Data retention - a new digital kind of divide


By Adrian De Luca, Board Director, SNIA ANZ*
Wednesday, 03 October, 2012


Data retention - a new digital kind of divide

We Australians are generally a sceptical bunch, but nothing gets our backs up more than when we feel our individual privacy may be being compromised, especially when the government sticks its nose in.

The discussion paper published by the Attorney-General’s department in July this year recommending sweeping changes to up to six acts of Parliament and imposing a two-year retention of data on service providers has caused a big stink amongst the general public, let alone civil libertarians and certain political figures. A recent Fairfax survey showed an overwhelming 96% of readers disagreed with telcos storing telephone and internet data.

The latest stoush over the proposed policy is whether the actual content of communications and data (which includes emails, SMS, tweets, browser sessions) will need to be retained or just information about the transmission such as source, destination, date, time, duration, type and the equipment used. To help it navigate through the controversial issue, the government is looking to the Data Retention Directive introduced by the EU back in 2006, where 25 member states have implemented it as national policy. Last year, after reviewing its implementation in a number of states, the European Commission found that the current laws have the potential to impose “significant limitations on the right to privacy”. It went further by recommending an overhaul of the directive to strengthen safeguards to stop citizens’ data being used inappropriately, by imposing stricter controls on the storage, access to and use of data.

As the debate is sure to intensify in parliament and the public arena, those that will need to comply with the policy, the telecommunications and service providers, are already counting the commercial cost.

David Epstein, the head of regulatory affairs at Australia’s second largest telco, Optus, has already fired a warning shot estimating that the cost of implementing technology to capture and store this information could be between $500 and $700 million. CEO of Telstra David Thodey said his concern is not about how much it will cost Australia’s largest telco to keep the data but who will have access to it.

These viewpoints from both Optus and Telstra are important as much as they are valid. If the recommendations of the paper are enacted into law, how do service providers minimise the inevitable passing of costs to consumers for storing and retrieving this information?

Thankfully, information technology, particularly data storage, has come a long way over the past five years.

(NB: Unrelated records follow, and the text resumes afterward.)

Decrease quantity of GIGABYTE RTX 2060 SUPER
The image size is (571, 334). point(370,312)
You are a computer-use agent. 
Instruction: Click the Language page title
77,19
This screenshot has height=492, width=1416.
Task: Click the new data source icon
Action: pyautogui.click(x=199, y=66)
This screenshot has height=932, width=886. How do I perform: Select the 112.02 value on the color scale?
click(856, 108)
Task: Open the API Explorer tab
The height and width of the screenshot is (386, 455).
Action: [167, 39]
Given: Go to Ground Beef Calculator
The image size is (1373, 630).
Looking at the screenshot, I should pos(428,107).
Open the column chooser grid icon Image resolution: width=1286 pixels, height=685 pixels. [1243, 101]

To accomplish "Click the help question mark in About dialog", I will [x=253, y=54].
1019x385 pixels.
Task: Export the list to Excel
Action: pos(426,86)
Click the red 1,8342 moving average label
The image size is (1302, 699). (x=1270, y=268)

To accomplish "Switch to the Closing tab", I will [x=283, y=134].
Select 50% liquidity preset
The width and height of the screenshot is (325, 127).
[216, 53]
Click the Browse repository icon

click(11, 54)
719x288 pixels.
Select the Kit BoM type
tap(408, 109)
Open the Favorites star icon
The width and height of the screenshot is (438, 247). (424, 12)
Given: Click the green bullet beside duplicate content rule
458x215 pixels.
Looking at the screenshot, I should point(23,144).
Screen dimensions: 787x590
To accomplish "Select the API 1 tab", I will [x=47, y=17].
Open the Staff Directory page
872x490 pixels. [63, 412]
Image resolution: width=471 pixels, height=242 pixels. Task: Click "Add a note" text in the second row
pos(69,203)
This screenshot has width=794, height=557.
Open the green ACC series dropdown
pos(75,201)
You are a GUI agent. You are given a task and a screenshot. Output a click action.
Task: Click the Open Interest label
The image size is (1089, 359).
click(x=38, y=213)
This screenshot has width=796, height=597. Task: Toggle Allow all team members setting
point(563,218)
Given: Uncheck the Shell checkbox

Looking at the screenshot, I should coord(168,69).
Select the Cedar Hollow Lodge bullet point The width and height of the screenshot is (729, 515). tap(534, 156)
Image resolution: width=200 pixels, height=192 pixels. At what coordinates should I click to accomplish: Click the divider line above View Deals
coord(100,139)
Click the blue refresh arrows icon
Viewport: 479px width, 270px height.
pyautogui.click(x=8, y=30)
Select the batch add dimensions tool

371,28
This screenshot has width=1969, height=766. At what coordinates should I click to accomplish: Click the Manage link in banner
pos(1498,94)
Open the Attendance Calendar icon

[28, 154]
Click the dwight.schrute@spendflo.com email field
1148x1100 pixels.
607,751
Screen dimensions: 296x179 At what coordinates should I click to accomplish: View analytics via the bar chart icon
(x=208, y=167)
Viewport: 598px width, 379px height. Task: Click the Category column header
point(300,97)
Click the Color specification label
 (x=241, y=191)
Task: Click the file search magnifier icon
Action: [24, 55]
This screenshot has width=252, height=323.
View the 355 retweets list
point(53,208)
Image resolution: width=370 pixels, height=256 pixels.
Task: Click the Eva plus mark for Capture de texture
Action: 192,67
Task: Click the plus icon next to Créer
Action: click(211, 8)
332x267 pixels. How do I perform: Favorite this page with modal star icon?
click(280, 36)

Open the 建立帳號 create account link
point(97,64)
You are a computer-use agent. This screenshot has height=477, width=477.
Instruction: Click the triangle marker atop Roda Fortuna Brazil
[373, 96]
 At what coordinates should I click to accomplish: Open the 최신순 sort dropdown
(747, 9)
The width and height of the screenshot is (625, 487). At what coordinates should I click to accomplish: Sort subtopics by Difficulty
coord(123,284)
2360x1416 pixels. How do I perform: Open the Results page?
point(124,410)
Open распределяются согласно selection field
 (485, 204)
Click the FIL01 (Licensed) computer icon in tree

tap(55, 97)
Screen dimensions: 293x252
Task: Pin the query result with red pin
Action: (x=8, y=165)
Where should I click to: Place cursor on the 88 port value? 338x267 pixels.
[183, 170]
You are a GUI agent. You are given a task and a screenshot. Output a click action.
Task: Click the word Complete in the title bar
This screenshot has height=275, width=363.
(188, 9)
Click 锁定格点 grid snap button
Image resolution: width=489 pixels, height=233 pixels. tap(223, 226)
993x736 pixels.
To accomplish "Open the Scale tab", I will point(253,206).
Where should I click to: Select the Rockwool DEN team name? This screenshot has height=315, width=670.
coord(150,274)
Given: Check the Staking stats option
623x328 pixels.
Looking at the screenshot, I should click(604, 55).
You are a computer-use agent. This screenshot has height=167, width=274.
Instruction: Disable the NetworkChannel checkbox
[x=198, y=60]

Recognising the explosive growth in both data generation and retention, storage vendors have done more than deliver greater capacities at lower costs.  Most have introduced capacity efficiency technologies to their products to reduce the physical storage required by removing duplicate data and compressing it.  Working together with this, data archiving standards have greatly matured over this time by not only automating the job of filing digital information from applications in a secure way but being able to retrieve it with the help of intelligent search technologies that are specifically built for industry compliance and regulation.

Although we expect to see far more discussion, consultation, debate and parliamentary enquiries ahead before anything is enacted into legislation, at least the Australian Government recognises the need to have a strategy to tackle the ever-increasing threats coming from the digital world and to protect citizens from criminals and terrorists that want to do us harm.

*Adrian De Luca is a Board Director, SNIA ANZ. He is also CTO and Director, Pre-Sales, at the Australian & New Zealand branch of Hitachi Data Systems. De Luca is an advisor on the National Standing Committee for Cloud Computing (NSCCC) for the Australian Government. He co-authored ‘Storage Virtualization for Dummies’.